Both leads have worked in more serious or understated keys before (Ferrell in Stranger Than Fiction, for instance, or Rudd as Moe Berg, the title character of The Catcher Was a Spy), and it’s not hard to see this working as a more straightforward psychological thriller about a doctor co-opting his patient’s life so gradually and thoroughly that his victim feels like he’s being done a favor. But Pratchett, Showalter, and company can’t resist hedging their bets and leaning into the Burgundy and Fantana of it all. Rudd, Ferrell, and Hahn all adopt thick (if inconsistently deployed) New York Jewish accents that at times feel better suited to an SNL sketch than a strange but mostly grounded true life story. The second episode has Ike convincing Marty to have another bar mitzvah — as an excuse, of course, for Ike to throw himself the lavish party his family couldn’t afford when he turned 13 — and when the two wind up singing Marty’s torah portion together at the synagogue, it feels like an attempt to recreate the “Afternoon Delight” singalong from Anchorman. In other episodes, Marty dances and horses around while repainting his office and home (the latter with Ike) to songs like Laura Branigan’s “Gloria” or Boy Meets Girl’s “Waiting For a Star to Fall.” And the finale features a fight sequence taking advantage of both actors’ gift for slapstick.

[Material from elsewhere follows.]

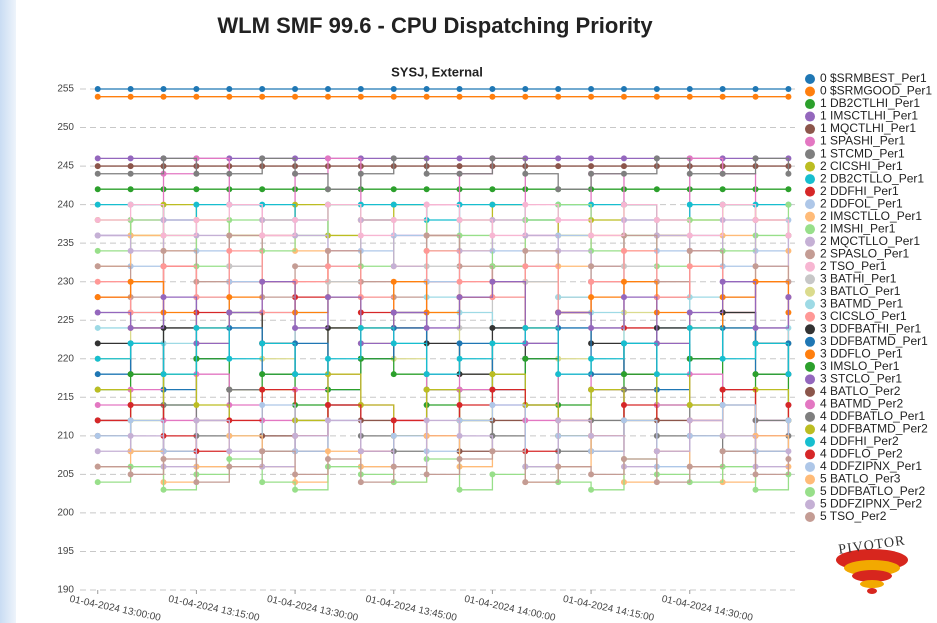 The height and width of the screenshot is (623, 937). Describe the element at coordinates (66, 90) in the screenshot. I see `y-tick-label: 255` at that location. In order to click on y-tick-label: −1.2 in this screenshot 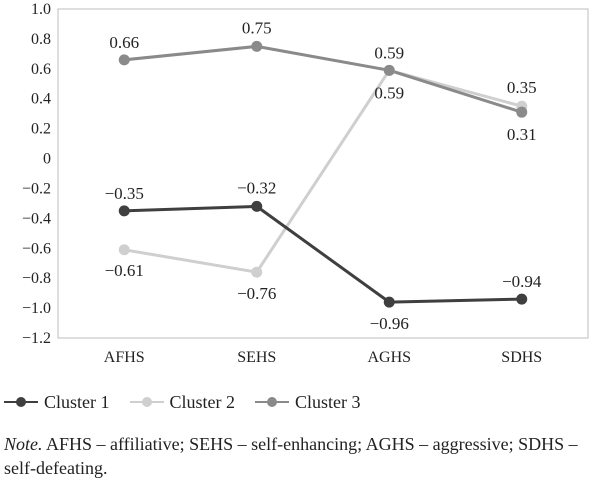, I will do `click(36, 338)`. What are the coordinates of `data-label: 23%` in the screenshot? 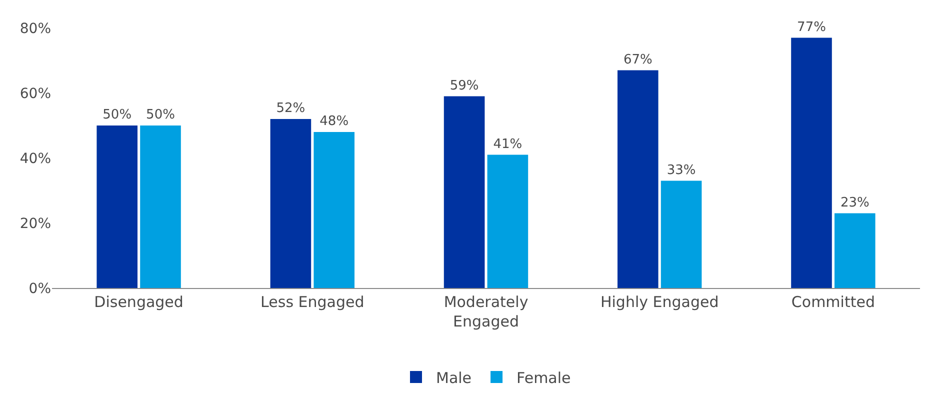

Sequences like those seem designed to satisfy viewers assuming they’re getting more of Rudd and Ferrell in full Adam McKay/Judd Apatow mode. But they’re too infrequent and not really funny enough to really turn this into Wake Up, Ron Burgundy 2. And they undercut the psychological realism of the rest of the show. Marty in particular becomes a caricature for much of the eight-episode season, which makes Ike’s manipulations of him monotonous — why wouldn’t this sad clown fall for the exact same line again and again and again? A later episode includes a lovely, melancholy flashback to the day Marty helped Phyllis and her daughters leave her cheating husband, and it’s startling how much more human and three-dimensional he seems compared to the rest of the time. That version of Marty feels like he could carry an eight-part story (most episodes run between 40 and 50 minutes), but that’s largely not what Ferrell has been asked to do.

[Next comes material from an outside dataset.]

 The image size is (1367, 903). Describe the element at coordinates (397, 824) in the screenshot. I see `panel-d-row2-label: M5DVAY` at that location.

Phyllis comes across as the most fully-human main character, but the nature of the story means Hahn’s not around a lot. At one point, Marty details one of the many horrifying aspects of life with Dr. Ike that he’s just grown used to. “Getting used to it is really your superpower, huh, Marty?” Phyllis observes. There are aspects of The Shrink Next Door that are much too easy to get used to, as the show feels content to repeatedly hit certain notes. But on the whole, the series’ inability to decide whether to play things straight or lean into the Ferrell and Rudd reunion makes it hard to get used to anything that’s happening.
The first three episodes of The Shrink Next Door premiere Nov. 12 on Apple TV+, with additional episodes releasing weekly. I’ve seen all eight.